Fireman leads horse from blazing barn

December 16, 2009

by Neil Clarkson

Appaloosa mare Pearl was the last remaining horse in a three-storey barn ablaze in Pennsylvania. Burning embers rained down in her smoke-filled stall as firefighters played water on the blaze in a bid to control it.

The North Strabane Fire Department was put in charge of large animal rescue and they were not about to let Pearl down.

Welsh-born firefighter Paul Williams strode into her stall, placed a rope around her neck, and led her to safety.

Firefighters from four departments were called to the Greenmor Commons Equestrian Centre in Cecil Township, Washington County, last night.

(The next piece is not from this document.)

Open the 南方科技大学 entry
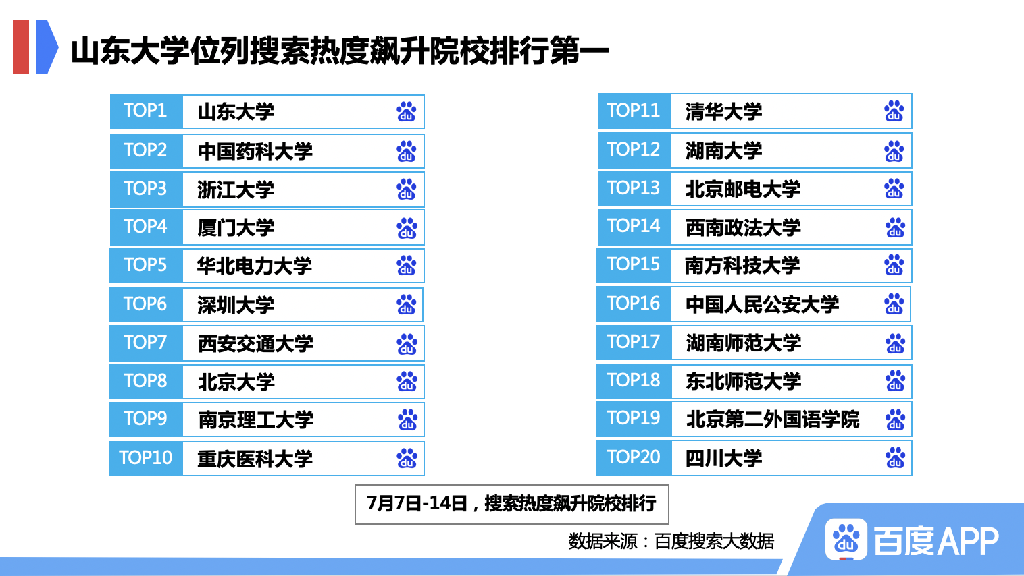This screenshot has height=576, width=1024. 742,266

Firefighter Paul Williams, who saved Pearl from a barn fire last night. © Mark Grimm

People already at the centre had managed to evacuate about 10 horses from the main stalls, but Pearl, occupying a stall with a different outside entrance, had refused to budge.

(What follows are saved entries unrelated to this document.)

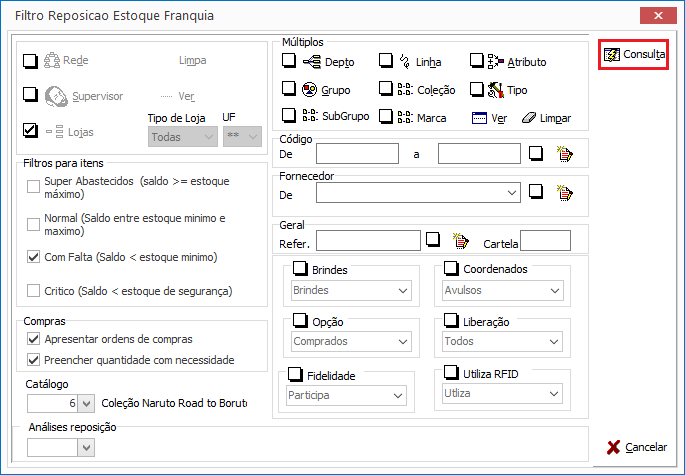Image resolution: width=685 pixels, height=475 pixels.
Task: Click the red X Cancelar icon
Action: coord(613,447)
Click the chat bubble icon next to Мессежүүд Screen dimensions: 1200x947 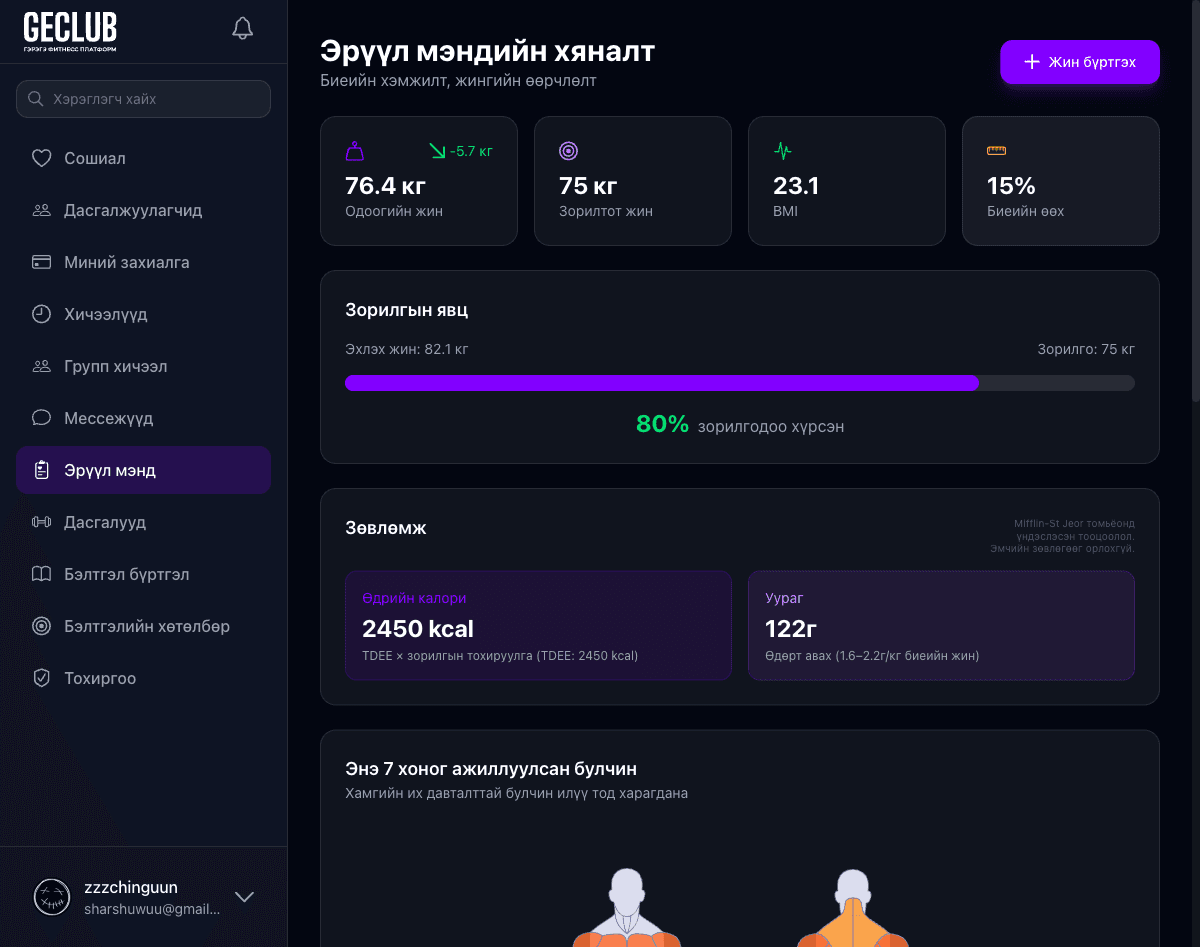41,418
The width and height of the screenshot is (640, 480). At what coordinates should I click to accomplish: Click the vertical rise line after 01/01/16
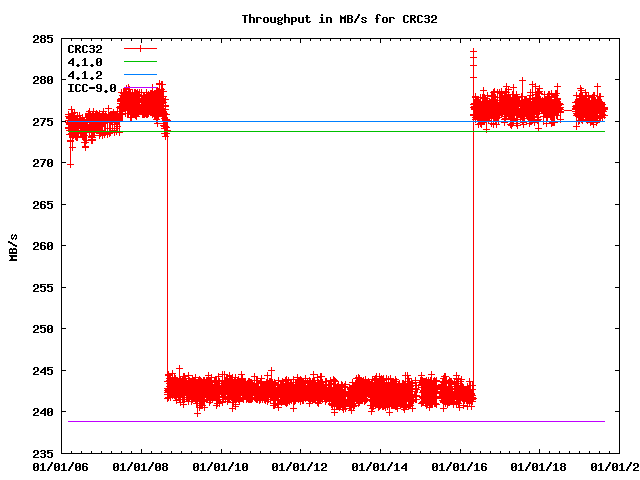coord(473,250)
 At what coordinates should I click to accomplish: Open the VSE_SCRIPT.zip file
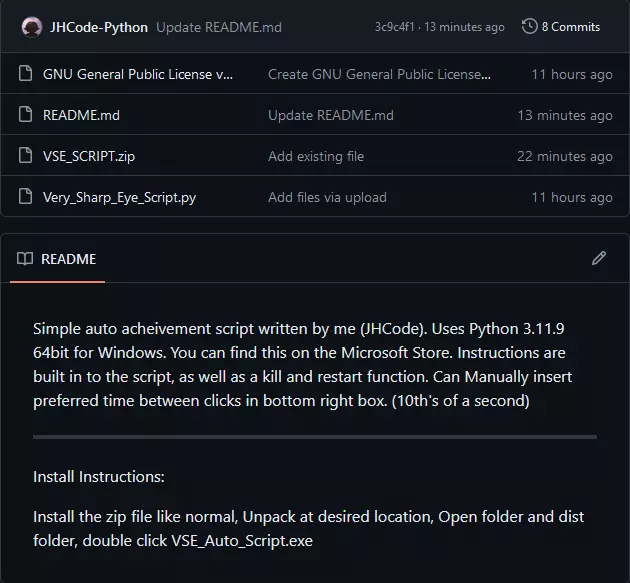click(x=87, y=156)

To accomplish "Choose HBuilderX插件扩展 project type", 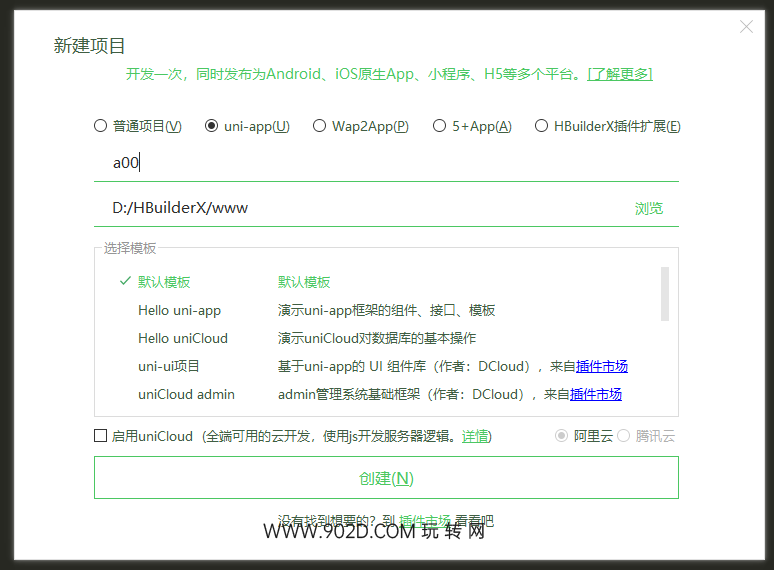I will click(x=542, y=126).
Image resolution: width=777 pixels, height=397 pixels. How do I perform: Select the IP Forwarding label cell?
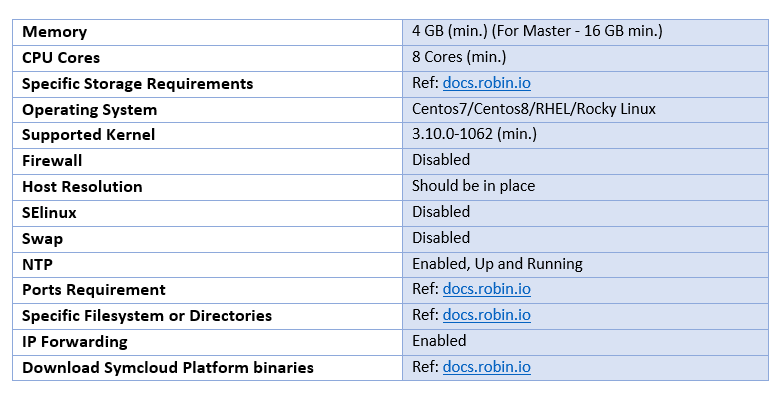[x=207, y=342]
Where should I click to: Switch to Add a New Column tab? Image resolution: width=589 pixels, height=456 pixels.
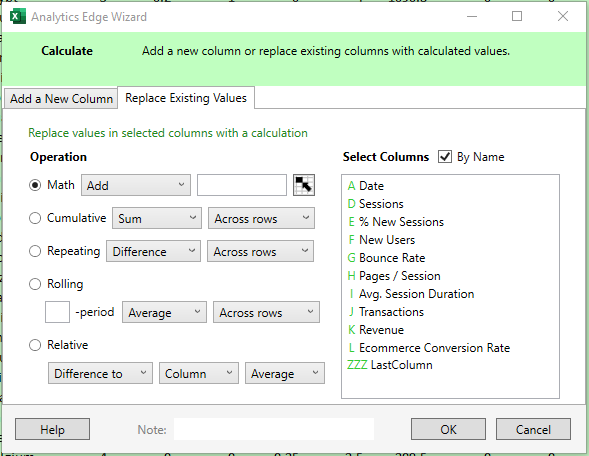(61, 99)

The door was open but Pearl stood her ground amid the embers and smoke, as flames licked her stall.

Remarkably, Williams, a farrier and standardbred trainer, knew Pearl. He had previously been her farrier.

"It was well ablaze when we got there," Williams told Horsetalk.

"She was the only one they couldn't get out," he said. "She was in a stall at the back of the barn. The door was open but she wouldn't move."

What saved her, he said, was the flow of water from the firemen trying to beat back the blaze. Pearl ended up saturated and standing in about 30 centimetres of water.

"The embers and flames were going out when they hit her."

It was, he said, a split-second decision to go in, opting not to wear breathing apparatus because of the risk of spooking Pearl even more.

With members of the Northern Strabane red team watching his back, as the risk of building collapse grew even greater, Williams walked in, placed a rope around her neck, and led her from the blazing building.

The barn, which had feed and equipment stored on its upper levels, was destroyed.

Pearl escaped with some burns about her head and neck, and is now recovering in another barn at the facility. She is being monitored by a vet for smoke inhalation.

"I hope she is OK. We hope everything is going to work out [for her]."

Williams said he paid her a visit today.

The North Strabane Fire Department, which has 35 volunteer and six full-time firefighters, has a large animal rescue unit, of which Williams is a member.

Williams has lived in the US since 1994. He works as a farrier and also trains standardbreds at a nearby track called The Meadows.